High throughput multilayer microfluidic particle separation platform using embedded thermoplastic-based micropumping

Abstract

We present an integrated thermoplastic elastomer (TPE) based multilayer microfluidic device with an embedded peristaltic micropump and through-holes membrane for high throughput particle sorting and separation. Fluidic and pneumatic layers of the device were fabricated using hot-embossing lithography and commercially available polycarbonate membranes were succcessfully sandwiched between two thermoplastic elastomer fluidic layers integrated to a peristaltic micropumping layer. The integrated peristaltic micropump induces turbulence at the top-microfluidic layer ring which successfully avoids particle aggregation and membrane blocking even at nanorange size. We present herein the general design of the device structure and pumping characteristics for three devices with membrane pore sizes of 10 μm, 5 μm and 800 nm.
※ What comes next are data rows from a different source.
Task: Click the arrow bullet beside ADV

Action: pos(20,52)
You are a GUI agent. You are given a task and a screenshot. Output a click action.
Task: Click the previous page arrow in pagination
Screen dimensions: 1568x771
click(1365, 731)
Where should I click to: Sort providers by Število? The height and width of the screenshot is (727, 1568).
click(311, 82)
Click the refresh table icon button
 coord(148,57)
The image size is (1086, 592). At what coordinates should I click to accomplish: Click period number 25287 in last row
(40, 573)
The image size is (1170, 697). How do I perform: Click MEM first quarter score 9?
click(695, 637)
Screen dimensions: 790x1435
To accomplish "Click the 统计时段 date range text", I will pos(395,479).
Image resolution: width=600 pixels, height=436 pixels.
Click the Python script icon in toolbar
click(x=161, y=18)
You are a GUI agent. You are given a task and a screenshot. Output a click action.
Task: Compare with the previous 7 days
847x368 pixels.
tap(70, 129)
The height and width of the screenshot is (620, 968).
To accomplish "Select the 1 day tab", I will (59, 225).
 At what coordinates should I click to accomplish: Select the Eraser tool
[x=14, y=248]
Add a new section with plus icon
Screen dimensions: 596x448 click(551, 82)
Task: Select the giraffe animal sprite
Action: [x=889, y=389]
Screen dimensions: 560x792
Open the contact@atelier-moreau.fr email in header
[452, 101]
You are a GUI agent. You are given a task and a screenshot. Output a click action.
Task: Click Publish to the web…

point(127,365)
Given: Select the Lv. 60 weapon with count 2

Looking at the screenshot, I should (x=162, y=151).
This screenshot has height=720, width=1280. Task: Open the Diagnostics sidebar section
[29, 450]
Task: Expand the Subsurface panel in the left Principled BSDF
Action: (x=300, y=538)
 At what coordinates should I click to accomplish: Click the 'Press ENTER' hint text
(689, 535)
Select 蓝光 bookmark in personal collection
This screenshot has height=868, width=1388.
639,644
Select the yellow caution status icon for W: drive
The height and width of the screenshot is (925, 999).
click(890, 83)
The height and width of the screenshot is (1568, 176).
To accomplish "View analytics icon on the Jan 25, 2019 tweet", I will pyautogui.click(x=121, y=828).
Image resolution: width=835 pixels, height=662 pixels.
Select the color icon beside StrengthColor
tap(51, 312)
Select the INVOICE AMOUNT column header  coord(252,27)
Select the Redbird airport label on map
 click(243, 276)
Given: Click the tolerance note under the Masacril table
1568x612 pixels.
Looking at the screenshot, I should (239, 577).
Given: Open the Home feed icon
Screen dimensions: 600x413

By using this design we have successfully demonstrated a separation efficiency as high as 99% of polystyrene microbeads with different sizes and most importantly the separation of 390 nm particles from 2 μm beads was achieved. Using this device, we were also able to separate red blood cells with size of about 6–8 μm from osteoblasts typically larger than 10 μm to demonstrate the potential applicability of this platform for biological samples. The produced microfluidic chip operating at flow rates up to 100 μl min⁻¹ allows us to achieve efficient high-throughput sorting and separation of target particles/cells.